■ Exercise prompt: Set down the whole listing verbatim.
————————
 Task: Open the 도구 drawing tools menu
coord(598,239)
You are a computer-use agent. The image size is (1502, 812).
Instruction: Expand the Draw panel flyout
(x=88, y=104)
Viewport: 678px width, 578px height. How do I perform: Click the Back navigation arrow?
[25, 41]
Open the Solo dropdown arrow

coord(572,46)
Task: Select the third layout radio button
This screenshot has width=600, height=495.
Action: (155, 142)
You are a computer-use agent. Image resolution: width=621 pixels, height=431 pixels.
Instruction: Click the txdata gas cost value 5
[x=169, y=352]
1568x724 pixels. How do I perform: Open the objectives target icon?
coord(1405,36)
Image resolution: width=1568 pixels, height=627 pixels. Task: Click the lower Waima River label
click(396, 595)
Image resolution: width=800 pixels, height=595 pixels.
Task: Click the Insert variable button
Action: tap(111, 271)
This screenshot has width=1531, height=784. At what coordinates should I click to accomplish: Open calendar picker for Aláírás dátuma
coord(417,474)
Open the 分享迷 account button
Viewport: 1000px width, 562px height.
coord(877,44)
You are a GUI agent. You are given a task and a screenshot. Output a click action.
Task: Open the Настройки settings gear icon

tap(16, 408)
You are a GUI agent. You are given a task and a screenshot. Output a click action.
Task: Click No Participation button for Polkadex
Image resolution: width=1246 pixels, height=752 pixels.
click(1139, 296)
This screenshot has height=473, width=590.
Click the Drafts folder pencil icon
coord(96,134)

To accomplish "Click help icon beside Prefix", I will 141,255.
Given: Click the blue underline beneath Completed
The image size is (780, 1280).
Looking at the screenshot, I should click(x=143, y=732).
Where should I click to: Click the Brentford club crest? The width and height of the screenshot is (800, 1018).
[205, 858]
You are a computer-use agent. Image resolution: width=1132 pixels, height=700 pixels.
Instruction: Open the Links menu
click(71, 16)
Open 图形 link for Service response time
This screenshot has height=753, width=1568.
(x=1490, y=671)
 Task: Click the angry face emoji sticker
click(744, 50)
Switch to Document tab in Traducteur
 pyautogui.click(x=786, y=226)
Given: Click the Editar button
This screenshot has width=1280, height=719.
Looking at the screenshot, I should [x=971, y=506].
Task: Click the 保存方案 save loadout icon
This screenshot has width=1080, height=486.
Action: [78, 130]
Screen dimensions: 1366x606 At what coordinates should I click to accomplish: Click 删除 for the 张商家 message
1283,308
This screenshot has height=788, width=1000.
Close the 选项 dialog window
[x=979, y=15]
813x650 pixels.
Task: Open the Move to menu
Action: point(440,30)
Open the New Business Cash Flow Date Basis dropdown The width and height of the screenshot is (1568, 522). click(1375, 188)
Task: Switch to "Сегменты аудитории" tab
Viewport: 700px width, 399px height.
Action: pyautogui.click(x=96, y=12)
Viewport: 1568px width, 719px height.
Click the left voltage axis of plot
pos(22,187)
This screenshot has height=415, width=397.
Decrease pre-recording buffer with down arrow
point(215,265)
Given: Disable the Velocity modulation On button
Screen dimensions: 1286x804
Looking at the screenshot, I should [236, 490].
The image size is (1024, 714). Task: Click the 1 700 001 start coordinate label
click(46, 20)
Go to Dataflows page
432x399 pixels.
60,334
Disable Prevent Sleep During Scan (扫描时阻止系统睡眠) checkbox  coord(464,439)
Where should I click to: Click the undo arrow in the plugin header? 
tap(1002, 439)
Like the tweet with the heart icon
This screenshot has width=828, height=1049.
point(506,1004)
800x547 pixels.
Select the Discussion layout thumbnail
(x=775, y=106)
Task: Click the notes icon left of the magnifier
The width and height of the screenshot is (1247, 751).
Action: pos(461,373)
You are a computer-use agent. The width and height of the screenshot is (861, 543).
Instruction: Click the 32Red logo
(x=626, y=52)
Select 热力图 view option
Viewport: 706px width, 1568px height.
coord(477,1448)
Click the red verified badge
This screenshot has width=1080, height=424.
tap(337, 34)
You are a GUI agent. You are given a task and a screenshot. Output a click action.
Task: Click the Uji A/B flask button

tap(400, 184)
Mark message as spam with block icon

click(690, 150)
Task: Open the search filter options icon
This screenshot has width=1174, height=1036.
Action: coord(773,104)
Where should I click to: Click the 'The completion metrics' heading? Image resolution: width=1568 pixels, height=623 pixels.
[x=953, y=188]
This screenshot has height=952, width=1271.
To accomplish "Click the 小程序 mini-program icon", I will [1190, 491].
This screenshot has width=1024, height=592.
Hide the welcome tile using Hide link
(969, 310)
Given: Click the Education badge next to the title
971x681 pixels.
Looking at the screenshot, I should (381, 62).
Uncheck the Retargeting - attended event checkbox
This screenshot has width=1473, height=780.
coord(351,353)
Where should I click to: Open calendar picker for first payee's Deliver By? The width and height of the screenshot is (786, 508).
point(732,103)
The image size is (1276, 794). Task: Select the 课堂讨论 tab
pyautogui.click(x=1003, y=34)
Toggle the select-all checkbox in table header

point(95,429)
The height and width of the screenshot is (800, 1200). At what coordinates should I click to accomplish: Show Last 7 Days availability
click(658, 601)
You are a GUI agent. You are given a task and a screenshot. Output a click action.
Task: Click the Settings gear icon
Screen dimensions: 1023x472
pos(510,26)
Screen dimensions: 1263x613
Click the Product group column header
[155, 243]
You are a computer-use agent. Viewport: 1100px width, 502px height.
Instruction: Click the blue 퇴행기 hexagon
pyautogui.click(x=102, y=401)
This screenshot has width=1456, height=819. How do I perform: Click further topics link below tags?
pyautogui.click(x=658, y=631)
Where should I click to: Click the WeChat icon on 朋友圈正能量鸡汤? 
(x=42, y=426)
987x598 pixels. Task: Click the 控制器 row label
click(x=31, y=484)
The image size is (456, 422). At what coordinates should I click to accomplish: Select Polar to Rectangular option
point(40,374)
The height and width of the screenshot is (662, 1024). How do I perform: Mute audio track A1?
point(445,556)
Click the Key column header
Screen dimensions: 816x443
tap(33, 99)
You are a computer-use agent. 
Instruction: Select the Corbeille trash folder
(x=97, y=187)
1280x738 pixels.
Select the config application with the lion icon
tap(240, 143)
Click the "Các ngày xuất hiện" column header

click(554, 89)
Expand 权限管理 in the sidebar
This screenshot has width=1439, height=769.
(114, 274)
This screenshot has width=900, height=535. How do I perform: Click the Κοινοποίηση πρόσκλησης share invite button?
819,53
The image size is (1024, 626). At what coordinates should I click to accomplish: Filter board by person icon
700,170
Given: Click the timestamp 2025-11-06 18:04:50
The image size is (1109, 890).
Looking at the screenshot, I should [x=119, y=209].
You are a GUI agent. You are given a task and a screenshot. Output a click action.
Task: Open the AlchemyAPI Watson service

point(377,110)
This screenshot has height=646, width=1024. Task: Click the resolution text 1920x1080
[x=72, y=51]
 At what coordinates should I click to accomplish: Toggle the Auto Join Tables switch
————————
■ Output for this task:
 Task: Open the 도구 drawing tools menu
coord(598,239)
You are a computer-use agent. The image size is (1502, 812).
Instruction: Expand the Draw panel flyout
(x=88, y=104)
Viewport: 678px width, 578px height. How do I perform: Click the Back navigation arrow?
[25, 41]
Open the Solo dropdown arrow

coord(572,46)
Task: Select the third layout radio button
This screenshot has width=600, height=495.
Action: (155, 142)
You are a computer-use agent. Image resolution: width=621 pixels, height=431 pixels.
Instruction: Click the txdata gas cost value 5
[x=169, y=352]
1568x724 pixels. How do I perform: Open the objectives target icon?
coord(1405,36)
Image resolution: width=1568 pixels, height=627 pixels. Task: Click the lower Waima River label
click(396, 595)
Image resolution: width=800 pixels, height=595 pixels.
Task: Click the Insert variable button
Action: tap(111, 271)
This screenshot has width=1531, height=784. At what coordinates should I click to accomplish: Open calendar picker for Aláírás dátuma
coord(417,474)
Open the 分享迷 account button
Viewport: 1000px width, 562px height.
coord(877,44)
You are a GUI agent. You are given a task and a screenshot. Output a click action.
Task: Open the Настройки settings gear icon

tap(16, 408)
You are a GUI agent. You are given a task and a screenshot. Output a click action.
Task: Click No Participation button for Polkadex
Image resolution: width=1246 pixels, height=752 pixels.
click(1139, 296)
This screenshot has height=473, width=590.
Click the Drafts folder pencil icon
coord(96,134)

To accomplish "Click help icon beside Prefix", I will 141,255.
Given: Click the blue underline beneath Completed
The image size is (780, 1280).
Looking at the screenshot, I should click(x=143, y=732).
Where should I click to: Click the Brentford club crest? The width and height of the screenshot is (800, 1018).
[205, 858]
You are a computer-use agent. Image resolution: width=1132 pixels, height=700 pixels.
Instruction: Open the Links menu
click(71, 16)
Open 图形 link for Service response time
This screenshot has height=753, width=1568.
(x=1490, y=671)
 Task: Click the angry face emoji sticker
click(744, 50)
Switch to Document tab in Traducteur
 pyautogui.click(x=786, y=226)
Given: Click the Editar button
This screenshot has width=1280, height=719.
Looking at the screenshot, I should [x=971, y=506].
Task: Click the 保存方案 save loadout icon
This screenshot has width=1080, height=486.
Action: [78, 130]
Screen dimensions: 1366x606 At what coordinates should I click to accomplish: Click 删除 for the 张商家 message
1283,308
This screenshot has height=788, width=1000.
Close the 选项 dialog window
[x=979, y=15]
813x650 pixels.
Task: Open the Move to menu
Action: point(440,30)
Open the New Business Cash Flow Date Basis dropdown The width and height of the screenshot is (1568, 522). click(1375, 188)
Task: Switch to "Сегменты аудитории" tab
Viewport: 700px width, 399px height.
Action: pyautogui.click(x=96, y=12)
Viewport: 1568px width, 719px height.
Click the left voltage axis of plot
pos(22,187)
This screenshot has height=415, width=397.
Decrease pre-recording buffer with down arrow
point(215,265)
Given: Disable the Velocity modulation On button
Screen dimensions: 1286x804
Looking at the screenshot, I should [236, 490].
The image size is (1024, 714). Task: Click the 1 700 001 start coordinate label
click(46, 20)
Go to Dataflows page
432x399 pixels.
60,334
Disable Prevent Sleep During Scan (扫描时阻止系统睡眠) checkbox  coord(464,439)
Where should I click to: Click the undo arrow in the plugin header? 
tap(1002, 439)
Like the tweet with the heart icon
This screenshot has width=828, height=1049.
point(506,1004)
800x547 pixels.
Select the Discussion layout thumbnail
(x=775, y=106)
Task: Click the notes icon left of the magnifier
The width and height of the screenshot is (1247, 751).
Action: pos(461,373)
You are a computer-use agent. The width and height of the screenshot is (861, 543).
Instruction: Click the 32Red logo
(x=626, y=52)
Select 热力图 view option
Viewport: 706px width, 1568px height.
coord(477,1448)
Click the red verified badge
This screenshot has width=1080, height=424.
tap(337, 34)
You are a GUI agent. You are given a task and a screenshot. Output a click action.
Task: Click the Uji A/B flask button

tap(400, 184)
Mark message as spam with block icon

click(690, 150)
Task: Open the search filter options icon
This screenshot has width=1174, height=1036.
Action: coord(773,104)
Where should I click to: Click the 'The completion metrics' heading? Image resolution: width=1568 pixels, height=623 pixels.
[x=953, y=188]
This screenshot has height=952, width=1271.
To accomplish "Click the 小程序 mini-program icon", I will [1190, 491].
This screenshot has width=1024, height=592.
Hide the welcome tile using Hide link
(969, 310)
Given: Click the Education badge next to the title
971x681 pixels.
Looking at the screenshot, I should (381, 62).
Uncheck the Retargeting - attended event checkbox
This screenshot has width=1473, height=780.
coord(351,353)
Where should I click to: Open calendar picker for first payee's Deliver By? The width and height of the screenshot is (786, 508).
point(732,103)
The image size is (1276, 794). Task: Select the 课堂讨论 tab
pyautogui.click(x=1003, y=34)
Toggle the select-all checkbox in table header

point(95,429)
The height and width of the screenshot is (800, 1200). At what coordinates should I click to accomplish: Show Last 7 Days availability
click(658, 601)
You are a GUI agent. You are given a task and a screenshot. Output a click action.
Task: Click the Settings gear icon
Screen dimensions: 1023x472
pos(510,26)
Screen dimensions: 1263x613
Click the Product group column header
[155, 243]
You are a computer-use agent. Viewport: 1100px width, 502px height.
Instruction: Click the blue 퇴행기 hexagon
pyautogui.click(x=102, y=401)
This screenshot has width=1456, height=819. How do I perform: Click further topics link below tags?
pyautogui.click(x=658, y=631)
Where should I click to: Click the WeChat icon on 朋友圈正能量鸡汤? 
(x=42, y=426)
987x598 pixels. Task: Click the 控制器 row label
click(x=31, y=484)
The image size is (456, 422). At what coordinates should I click to accomplish: Select Polar to Rectangular option
point(40,374)
The height and width of the screenshot is (662, 1024). How do I perform: Mute audio track A1?
point(445,556)
Click the Key column header
Screen dimensions: 816x443
tap(33, 99)
You are a computer-use agent. 
Instruction: Select the Corbeille trash folder
(x=97, y=187)
1280x738 pixels.
Select the config application with the lion icon
tap(240, 143)
Click the "Các ngày xuất hiện" column header

click(554, 89)
Expand 权限管理 in the sidebar
This screenshot has width=1439, height=769.
(114, 274)
This screenshot has width=900, height=535. How do I perform: Click the Κοινοποίηση πρόσκλησης share invite button?
819,53
The image size is (1024, 626). At what coordinates should I click to accomplish: Filter board by person icon
700,170
Given: Click the timestamp 2025-11-06 18:04:50
The image size is (1109, 890).
Looking at the screenshot, I should [x=119, y=209].
You are a GUI agent. You are given a task and a screenshot. Output a click action.
Task: Open the AlchemyAPI Watson service

point(377,110)
This screenshot has height=646, width=1024. Task: Click the resolution text 1920x1080
[x=72, y=51]
 At what coordinates should I click to accomplish: Toggle the Auto Join Tables switch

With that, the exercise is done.